I have been very fortunate to have been involved in the field of bacterial genomics from an early time point. This has meant that I have been involved in the analysis and publication of some of the more "headline" and important human pathogens, e.g., Yersinia pestis (plague), Salmonella typhi (typhoid), and Mycobacterium leprae (leprosy). These organisms also tend to have large associated scientific communities and, combined with the profile of the organisms, the level of citation reflects this.

The advances in technology and experience gained whilst sequencing the human genome and that of C. elegans meant that sequencing bacterial genomes was a much less daunting prospect. For me personally, I saw the gains that were possible from having a whole genome sequence during my post-doctorate research and wanted to be part of this leap forward in our understanding of bacterial genetics.

I think that we will be analyzing and re-analyzing the data locked within any genome for longer than I will be able to be involved. Some of the benefits are immediate such as being able to see your research within a whole-genome context. Areas such as vaccine development and the identification of novel therapeutic targets, have and will continue to benefit from whole genome sequence data. However, I think the less tangible outcomes relate to the way research groups operate. I think that the emphasis will be on collaborations between groups with particular specialisms in order to cope with the volume of data. Also traditional boundaries of work relating to a particular species or genera will fall as people use more comparative methods to decipher facets of their pet organism’s biology.

We are currently still in the first flush of bacterial sequencing; so far we have concentrated on looking at the most important (with regard to human and animal health) and diverse microbes.

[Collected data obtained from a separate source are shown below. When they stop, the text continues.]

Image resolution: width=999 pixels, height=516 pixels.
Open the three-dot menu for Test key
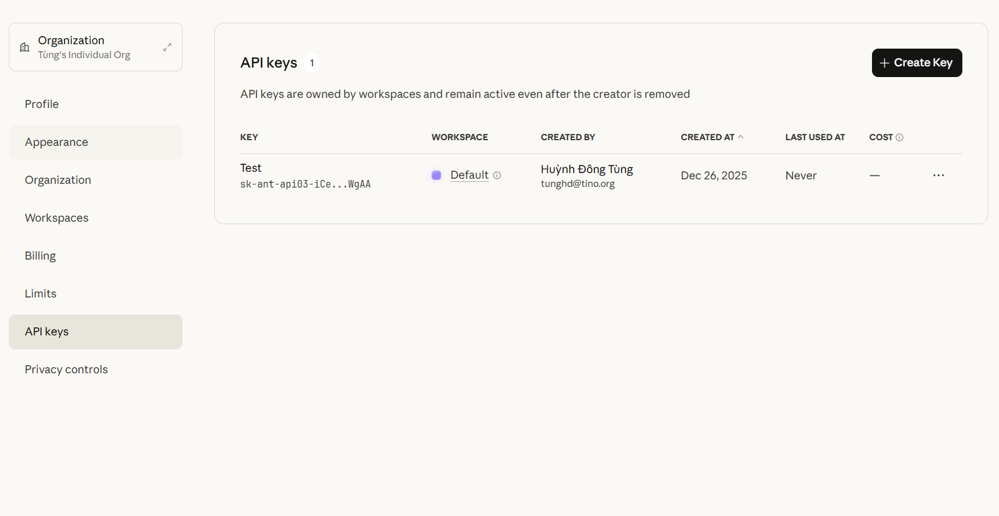point(938,176)
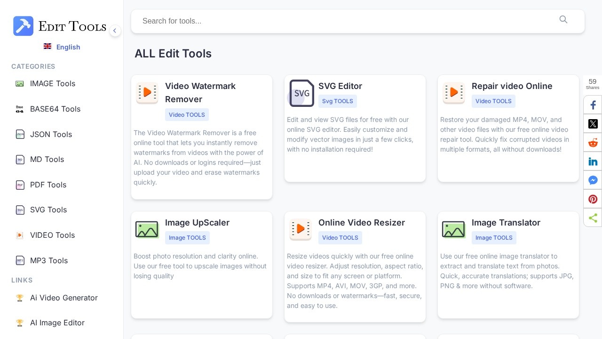Open the English language selector
Screen dimensions: 602x339
click(x=62, y=47)
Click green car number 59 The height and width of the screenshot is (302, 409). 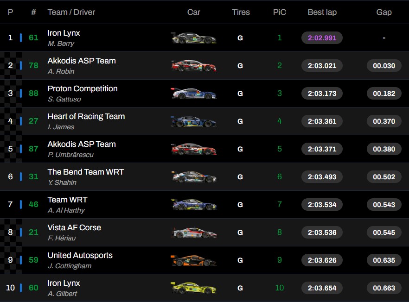pyautogui.click(x=33, y=260)
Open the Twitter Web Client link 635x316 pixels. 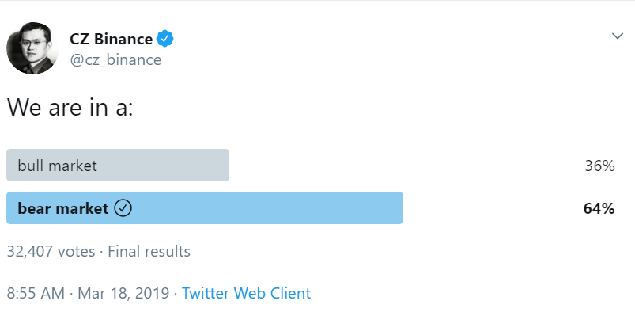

I think in the next 10 years we will use high-throughput sequencing to look at more local variations within bacterial populations addressing such issues as the changes that lead to, for example, sporadic outbreaks or the subtleties of differing host or tissue tropisms between apparently highly related organisms.

Since we still only know the function of just over half of the genes in the E. coli genome (the most-studied organism on the planet) my advice would be to get stuck in, there are still many marvels of evolution that are waiting to be discovered. However, like any new field there are benefits and pitfalls; the public DNA databases contain some good and trustworthy data but also a lot of rubbish, so never assume that information derived from these DNA information storehouses is the truth, the whole truth, and nothing but the truth.